Walk-forward analysis non-deterministic behavior and reproducible walk-forward results are paired searches. If your walk-forward numbers move between runs, do not panic immediately, but do classify the cause.

Benign causes

Floating-point ordering differences
Parallel optimization without fixed seeds
Library updates changing numerics

Serious causes

Non-deterministic data ordering
Lookahead leakage that changes when window boundaries shift (Look-ahead bias)

What to freeze

Data revision and timestamps
Random seeds for any optimization inside IS
Versions of Freqtrade, Python, and analysis libraries

How to debug differences systematically

If two runs disagree, diff the inputs first: candle files, pair list, fee table, and strategy config hash. Then diff the window schedule (same start/end, same step). Only after inputs match should you suspect numerical drift.

Small differences vs big differences

Tiny differences in the last decimal of a ratio are often benign. Large jumps in WFE, retention, or profit usually mean the pipeline changed, not that the market changed between yesterday and today.

Reproducibility checklist for teams

Write a one-page runbook: command lines, environment variables, pinned dependency versions, and where raw data lives. Reproducibility is how you convert debugging from art into engineering.

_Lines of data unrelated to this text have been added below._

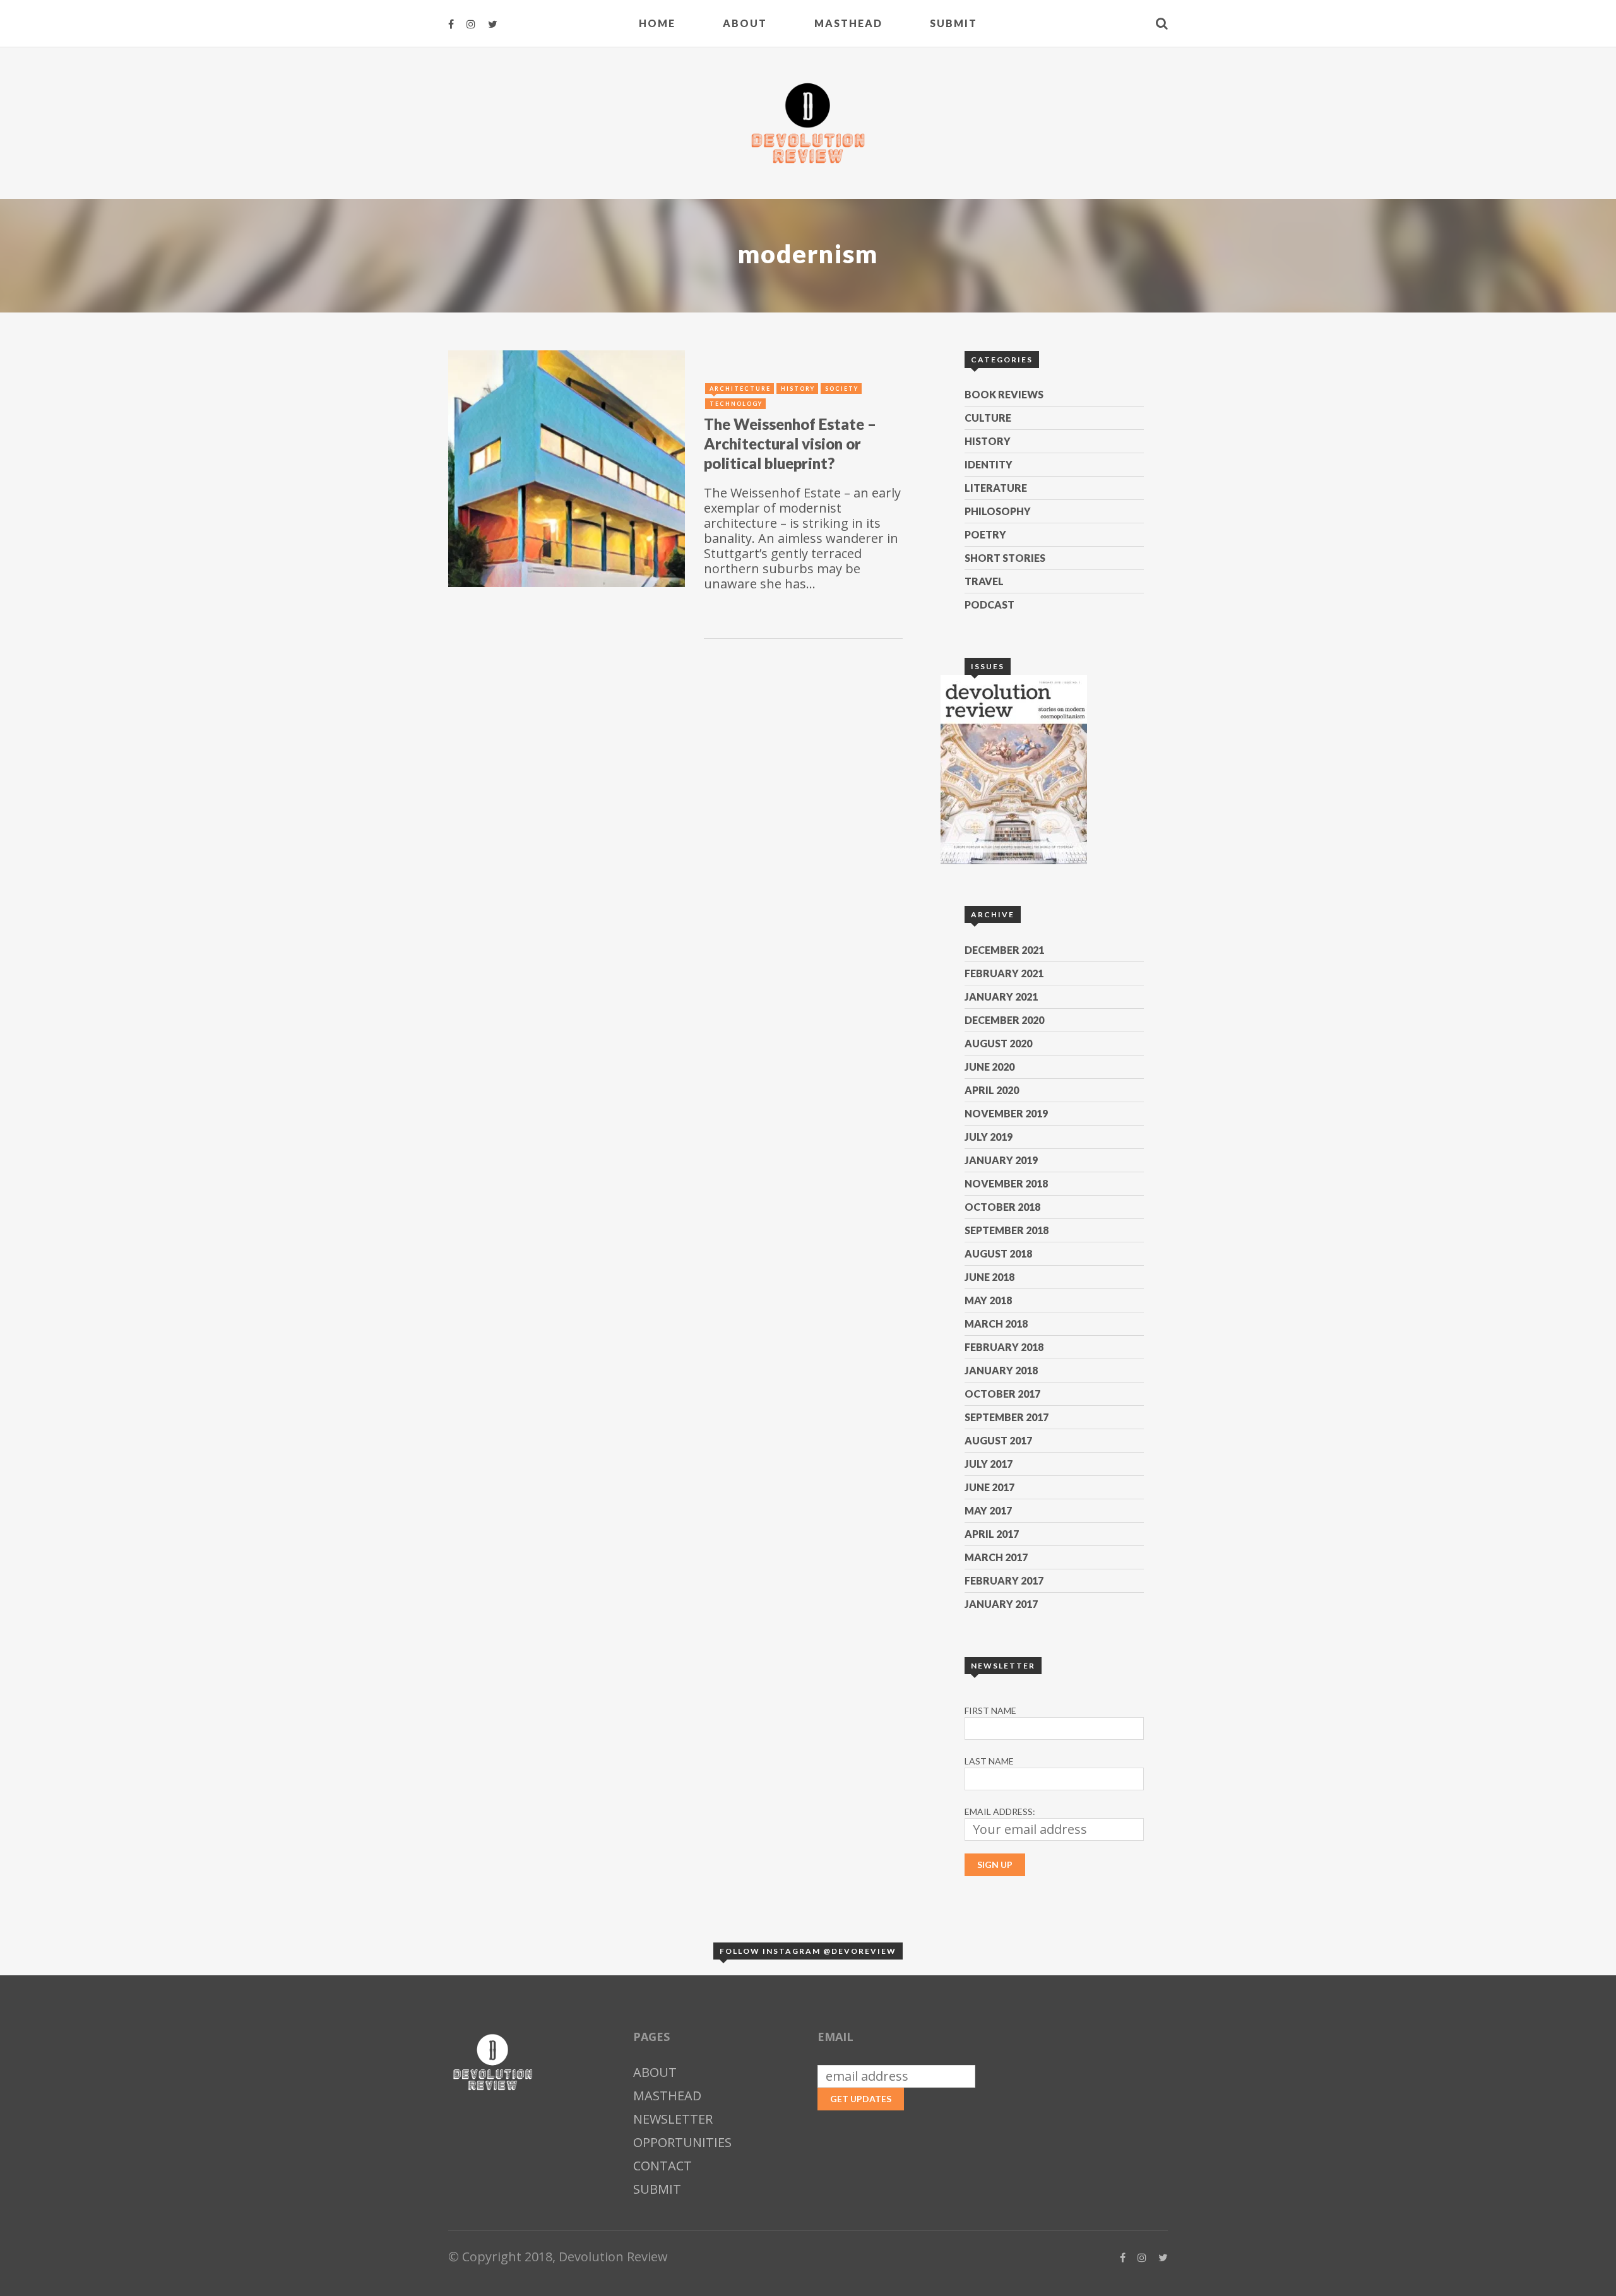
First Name (990, 1710)
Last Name (989, 1761)
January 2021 (1001, 996)
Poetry (985, 534)
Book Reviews (1004, 394)
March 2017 (996, 1557)
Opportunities (682, 2142)
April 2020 (992, 1090)
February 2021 (1004, 973)
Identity (989, 464)
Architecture (740, 388)
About (745, 23)
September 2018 (1007, 1230)
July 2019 (989, 1137)
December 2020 (1004, 1020)
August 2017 (998, 1440)
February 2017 (1004, 1580)
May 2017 (988, 1510)
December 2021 (1004, 950)
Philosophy (998, 511)
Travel (984, 581)
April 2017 (992, 1534)
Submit (953, 23)
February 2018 (1004, 1347)
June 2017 (989, 1487)
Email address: (1000, 1811)
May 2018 (988, 1300)
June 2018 (989, 1277)
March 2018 (996, 1323)
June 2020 (989, 1067)
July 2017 (989, 1464)
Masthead (848, 23)
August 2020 (998, 1043)
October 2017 (1002, 1394)
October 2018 (1002, 1207)
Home (657, 23)
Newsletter (673, 2118)
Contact (662, 2165)
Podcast (989, 604)
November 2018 (1006, 1183)
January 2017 (1001, 1604)
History (988, 441)
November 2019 (1006, 1113)
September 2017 (1007, 1417)
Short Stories (1005, 558)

Container images and hashes

If you run walk-forward in Docker, record:

image digest
build arguments
mount paths for data volumes

This removes an entire class of "works on my machine" failures.

Deterministic parallelism

If you parallelize optimization, use a scheduler that preserves reproducible ordering of accepted candidates, or fix seeds per shard.

Race conditions in "pick the best" logic are more common than most teams admit.

Wall-clock leakage in window builders

If your code uses "today" to clip the last window, two runs on different calendar days will silently shift the schedule.

Prefer explicit end timestamps chosen up front, then freeze them in the run artifact.